A better understanding of the pathogenesis of NASH is critical to developing new therapy for NASH, but the molecular mechanism underlying disease progression from NAFL to NASH is still largely elusive [6]. The progression from NAFL to NASH is extremely complex, and some possible explanations have been proposed for this progression [6]. Insulin resistance and oxidative stress have been proposed to be closely related to NASH [7]. Cell stress, apoptosis, and lipotoxicity have also been found to promote NASH progression, and endoplasmic reticulum (ER) stress also has a role in this process [8,9,10]. In addition, abnormal immune response and inflammation have also been found to exert important roles in NASH progression [11, 12]. However, the crucial genes and functional pathways determining the progression from NAFL to NASH are still not clearly defined. Elucidation of the key functional pathways and genes involved in NASH progression is critical to the development of new therapy for NASH. This study aimed to uncover those crucial genes and functional pathways involved in disease progression from NAFL to NASH through analyzing liver transcriptome data. Those genes and functional pathways involved in fibrosis progression of NAFLD patients were also analyzed.

Methods

Liver transcriptome datasets of NAFLD patients

We searched Gene Expression Omnibus (GEO) and ArrayExpress databases to identify liver transcriptome datasets of NAFLD patients. Datasets meeting the following criteria were included: (1) Transcriptome data of liver tissues; (2) More than 30 differentially expressed genes (DEGs) were identified between the two groups; (3) Whole-genome expression profiles were available in the GEO or ArrayExpress; (4) Samples must contain both NAFL and NASH patients, or contain NAFLD patients with either advanced fibrosis or mild fibrosis. Advanced fibrosis was defined to have fibrosis stages 3 or 4, while mild fibrosis was defined to have fibrosis stage 0 or 1. Only transcriptome data comparing NASH liver tissues with NAFL liver tissues and transcriptome data assessing the transcriptomic difference between NAFLD liver tissues with obvious fibrosis and those without obvious fibrosis were used, while those transcriptome data from controls without NAFLD were not analyzed.

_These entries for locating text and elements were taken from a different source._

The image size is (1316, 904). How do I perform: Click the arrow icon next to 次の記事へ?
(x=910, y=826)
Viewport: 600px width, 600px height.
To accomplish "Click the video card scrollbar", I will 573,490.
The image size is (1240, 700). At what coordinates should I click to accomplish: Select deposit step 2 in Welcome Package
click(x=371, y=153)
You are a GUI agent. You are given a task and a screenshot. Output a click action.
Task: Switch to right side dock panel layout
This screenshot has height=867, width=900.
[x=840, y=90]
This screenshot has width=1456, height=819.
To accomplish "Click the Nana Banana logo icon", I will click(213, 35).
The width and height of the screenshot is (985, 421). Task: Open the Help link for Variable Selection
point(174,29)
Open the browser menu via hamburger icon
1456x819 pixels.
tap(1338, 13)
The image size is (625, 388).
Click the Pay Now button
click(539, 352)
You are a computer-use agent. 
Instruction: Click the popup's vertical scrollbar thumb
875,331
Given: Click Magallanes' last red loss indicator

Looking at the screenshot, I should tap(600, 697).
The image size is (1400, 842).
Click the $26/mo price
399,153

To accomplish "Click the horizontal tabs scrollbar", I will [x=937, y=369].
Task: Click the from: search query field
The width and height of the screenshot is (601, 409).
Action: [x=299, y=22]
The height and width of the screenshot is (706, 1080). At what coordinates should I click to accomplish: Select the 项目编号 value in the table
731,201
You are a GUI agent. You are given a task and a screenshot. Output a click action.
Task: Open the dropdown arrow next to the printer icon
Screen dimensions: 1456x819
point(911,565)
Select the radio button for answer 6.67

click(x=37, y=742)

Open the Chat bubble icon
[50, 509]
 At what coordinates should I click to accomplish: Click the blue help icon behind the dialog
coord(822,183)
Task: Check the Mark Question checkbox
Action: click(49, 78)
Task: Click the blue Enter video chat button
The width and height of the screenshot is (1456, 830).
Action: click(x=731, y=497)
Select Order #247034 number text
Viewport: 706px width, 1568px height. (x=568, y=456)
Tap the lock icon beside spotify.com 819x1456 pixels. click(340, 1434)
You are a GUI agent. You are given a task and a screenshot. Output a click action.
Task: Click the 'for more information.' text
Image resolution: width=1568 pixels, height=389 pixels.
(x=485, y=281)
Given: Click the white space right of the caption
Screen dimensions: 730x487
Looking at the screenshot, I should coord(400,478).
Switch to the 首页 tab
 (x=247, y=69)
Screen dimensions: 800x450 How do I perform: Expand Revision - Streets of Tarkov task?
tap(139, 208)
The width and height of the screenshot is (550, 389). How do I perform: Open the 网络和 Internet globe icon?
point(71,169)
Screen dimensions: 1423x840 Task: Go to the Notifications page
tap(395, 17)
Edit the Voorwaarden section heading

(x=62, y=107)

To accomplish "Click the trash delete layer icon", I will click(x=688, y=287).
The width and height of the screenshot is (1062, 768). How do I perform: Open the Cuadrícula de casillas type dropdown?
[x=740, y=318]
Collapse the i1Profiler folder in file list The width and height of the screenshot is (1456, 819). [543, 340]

Robust rank aggregation (RRA) analysis

In order to effectively integrate transcriptome data from multiple datasets, we adopted RRA [13]. DEGs between NAFL and NASH were calculated, and were then integrated using the RRA method. Microarray data were analyzed using R package of “limma” [14]. DESeq2 was used to determine DEGs in RNA sequencing (RNA-seq) dataset [15]. In the RRA analysis, those genes with an adjusted P< 0.05 and an absolute value of log2 fold change (log2FC) >0.30 were considered to be statistically significant genes. Transcriptomic signatures for NASH and fibrosis severity in NAFLD were developed with the top up-regulated genes in RRA analyses.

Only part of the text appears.